Savaşla alakalı olarak burada temas edilen kaideleri daha kolay anlaşılabilmesi için şöyle hülasa edebiliriz:
Birincisi; savaşta İslâm ordusunun asıl hedefi, düşmanı yıpratarak savaş gücünü kırmak ve savaşa son vermektir. Bu hedeften saparak düşman askerlerini yakalamaya uğraşmamak gerekir. Esir almaya, düşmanın kökü kazınıp savaş alanında mücadele eden hiçbir asker kalmayınca başlanmalıdır.
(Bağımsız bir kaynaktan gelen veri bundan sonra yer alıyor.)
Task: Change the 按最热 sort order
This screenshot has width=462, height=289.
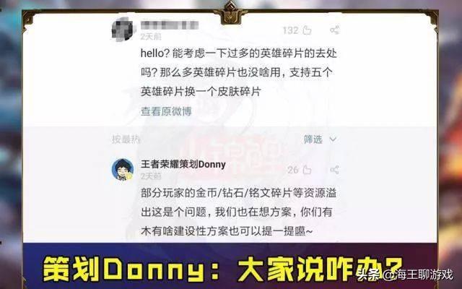Action: (x=126, y=139)
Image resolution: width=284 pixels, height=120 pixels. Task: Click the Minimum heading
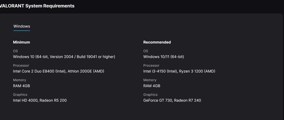(21, 42)
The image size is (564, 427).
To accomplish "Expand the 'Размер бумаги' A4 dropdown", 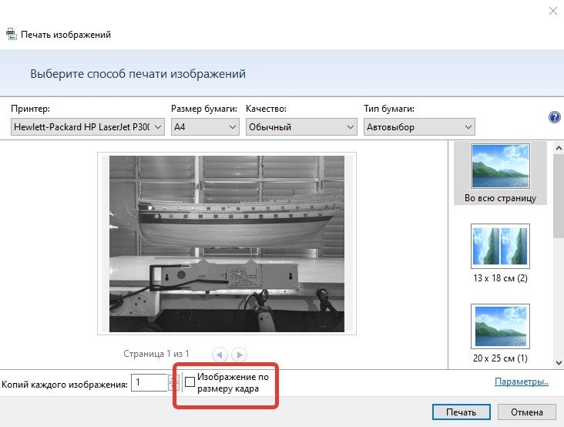I will [205, 127].
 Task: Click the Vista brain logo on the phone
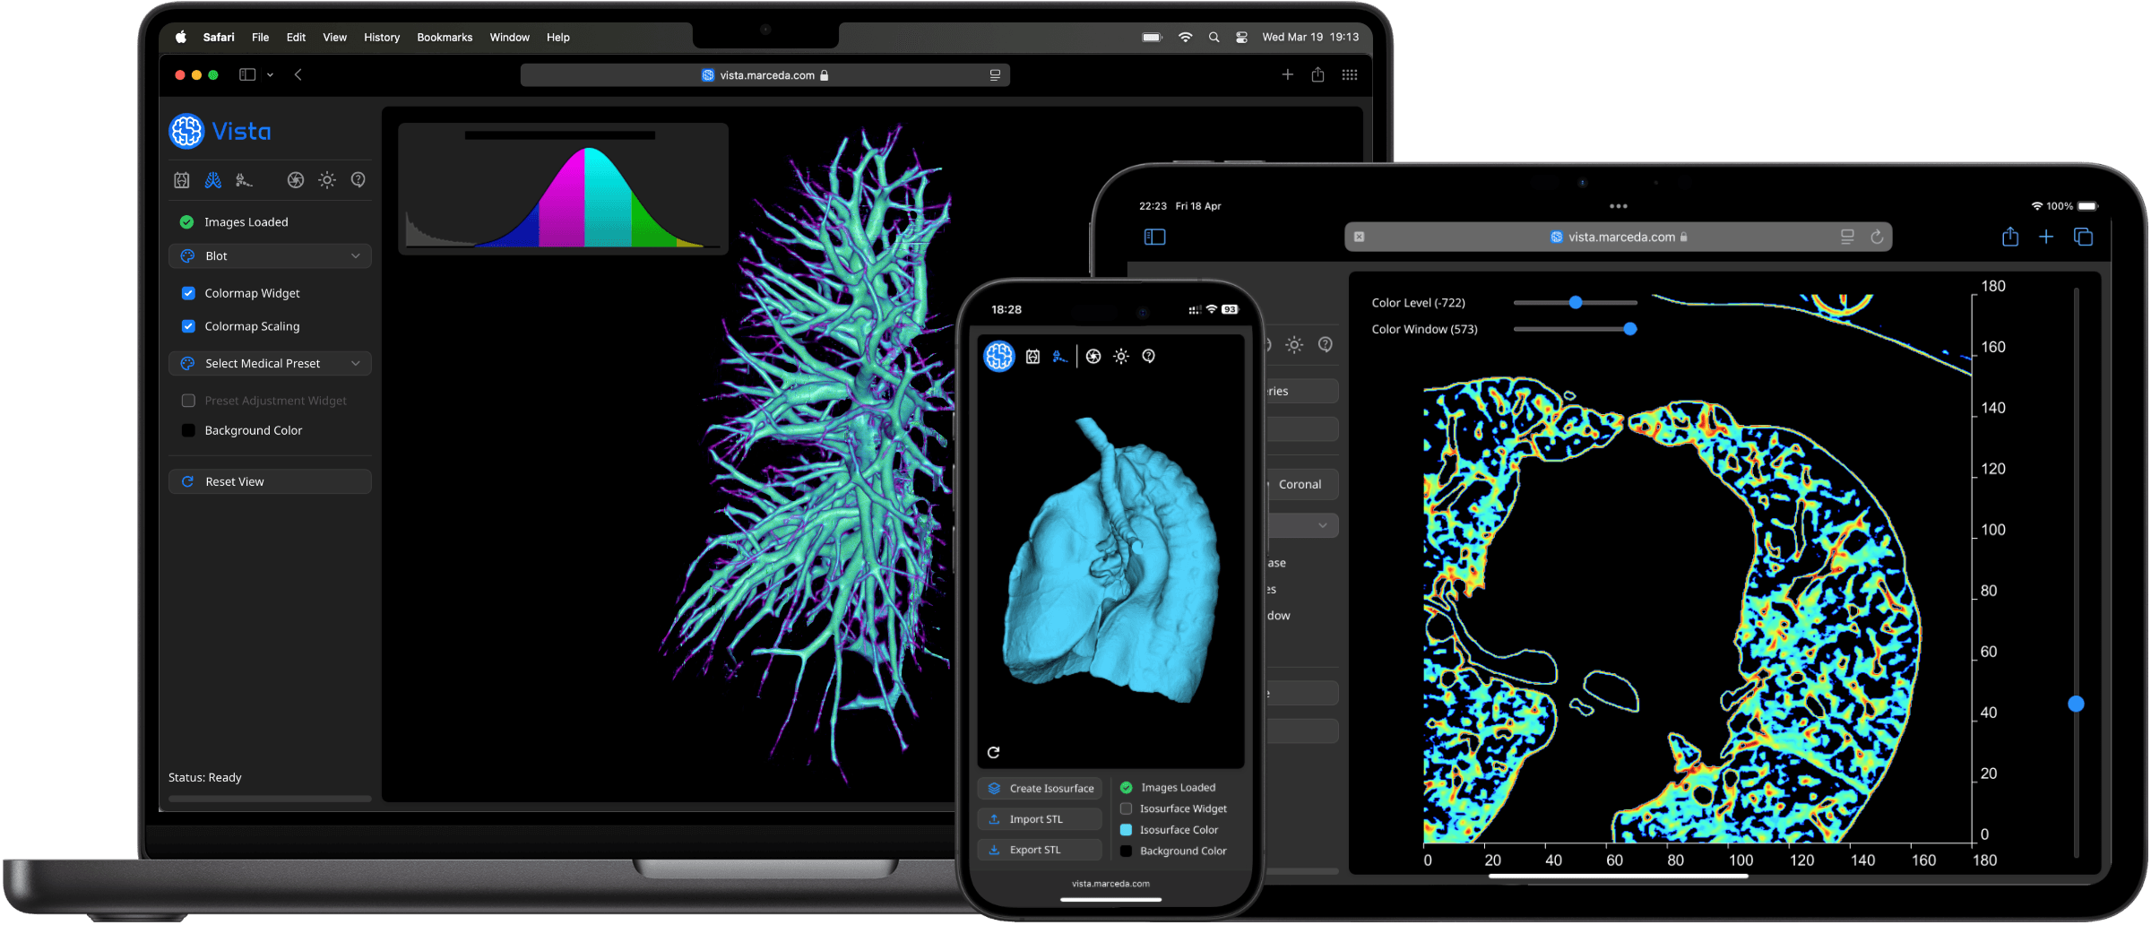(998, 356)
İkincisi; düşmanın beli iyice kırılıp, bir daha toparlanamayacak şekilde çökertildikten sonra, geri kalan askerler kuvvetlice bağlanıp esir edileceklerdir. Yalnız şartların gereğini de dikkate alarak müslümanlar, savaş esirlerine iyilik yapıp onları serbest bırakma veya fidye alma hususunda serbest bırakılmışlardır. Bundan, savaş esirlerinin öldürülmeyeceği genel hükmü çıkmaktadır. Resûlullah ( s.a.s. ) ve ashâbının tatbikatından anlaşılmaktadır ki savaş esiri, devletin idaresi ve esareti altında kaldığı müddetçe barınması, beslenmesi, hasta veya yaralı ise tedavi edilmesi devletin sorumluluğundadır. Esirleri aç ve çıplak bırakmak veya onlara işkence yapmak İslâm hukukunun asla müsamaha gösterebileceği bir tutum ve davranış değildir. Aksine, onlara ilgi göstererek iyi muamele yapılmasını teşvik edici emirler vardır. İslâm’da savaş esirlerine iyilik yapmanın bir şekli de esirlerin cizye denilen vergilerle vergilendirilip zimmî vatandaş yapılması ve müslüman vatandaşlar gibi serbestçe, özgürlük içinde yaşamalarının sağlanmasıdır.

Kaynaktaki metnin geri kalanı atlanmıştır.